FRAGE: Frau Bundeskanzlerin, Herr Rösler, zu der Attraktivität eines Landes ‑ ich kann Ihnen die Frage heute nicht ersparen ‑ zählt ja auch die Steuer- und Abgabenlast. Heute steht die Meldung im Raum, die Koalition bzw. die Bundesregierung habe sich im Grundsatz auf eine Steuersenkung geeinigt. Ist das richtig? Haben Sie beide sich auf eine Steuersenkung geeinigt, und, wenn ja, auf welche?

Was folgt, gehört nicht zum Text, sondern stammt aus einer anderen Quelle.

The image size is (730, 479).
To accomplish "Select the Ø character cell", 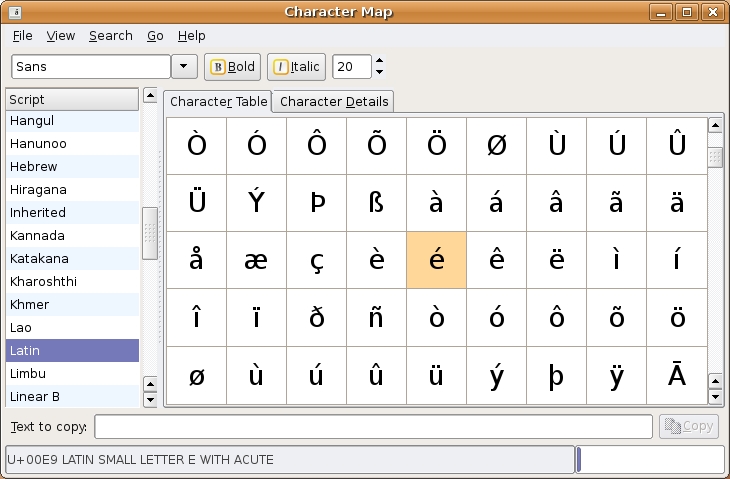I will click(496, 146).

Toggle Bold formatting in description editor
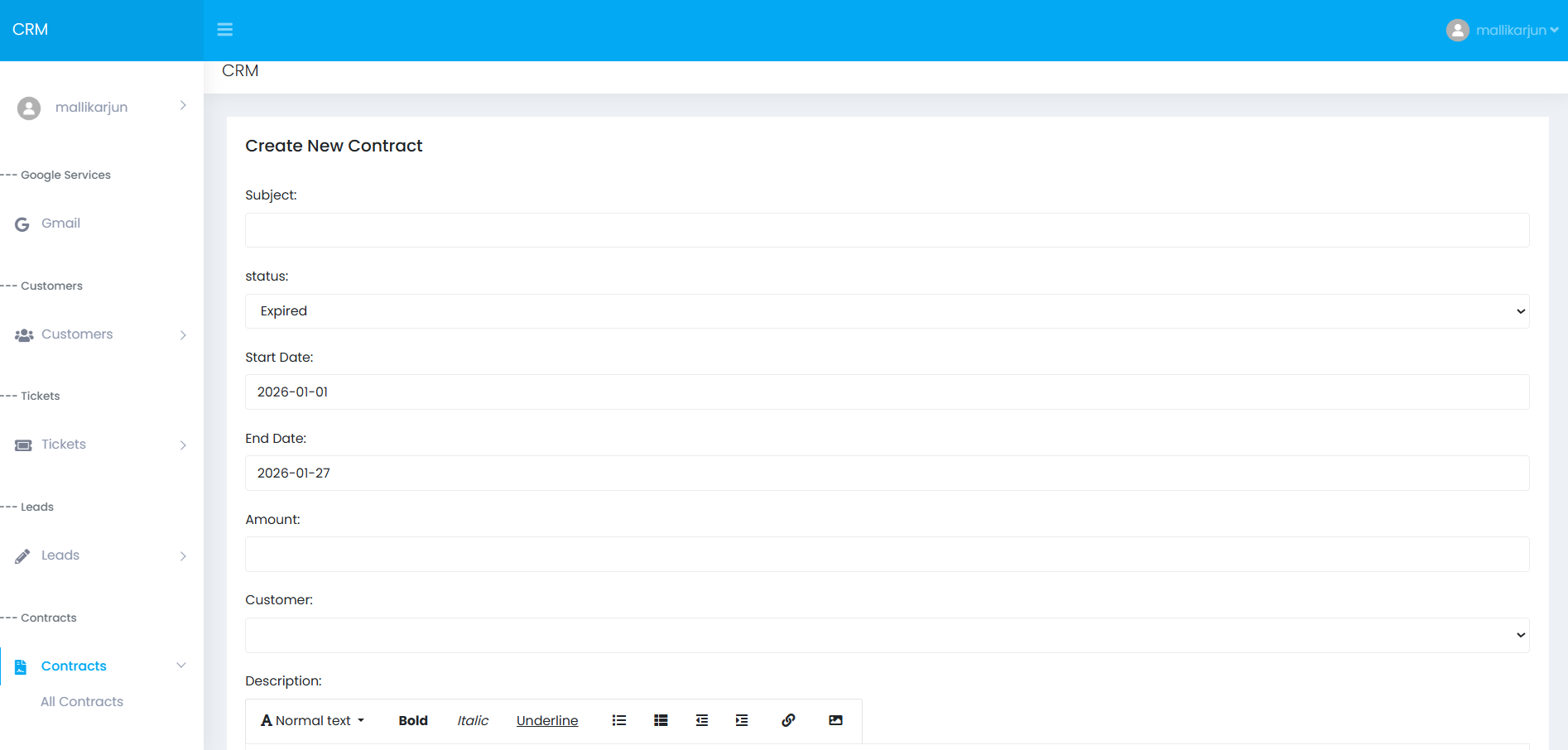click(x=412, y=720)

BK'IN DR. MERKEL: Wir stehen zu dem, was in der Koalitionsvereinbarung steht, und dabei geht es um ein einfaches, niedriges und gerechtes Steuersystem, was ein Land genauso wie erträgliche Lohnzusatzkosten und -ausgaben ‑ „anständige Einkommen“, fügt Herr Sommer noch hinzu ‑ selbstverständlich auch attraktiv macht. Wenn es in dieser Frage Neuigkeiten zu übermitteln gibt, dann werden wir Sie daran teilhaben lassen. Heute haben wir uns mit den Fachkräften beschäftigt.

BM DR. RÖSLER: Wir haben auch vereinbart, dass wir diese Pressekonferenz zum Thema der Fachkräfte gemeinsam abhalten wollen.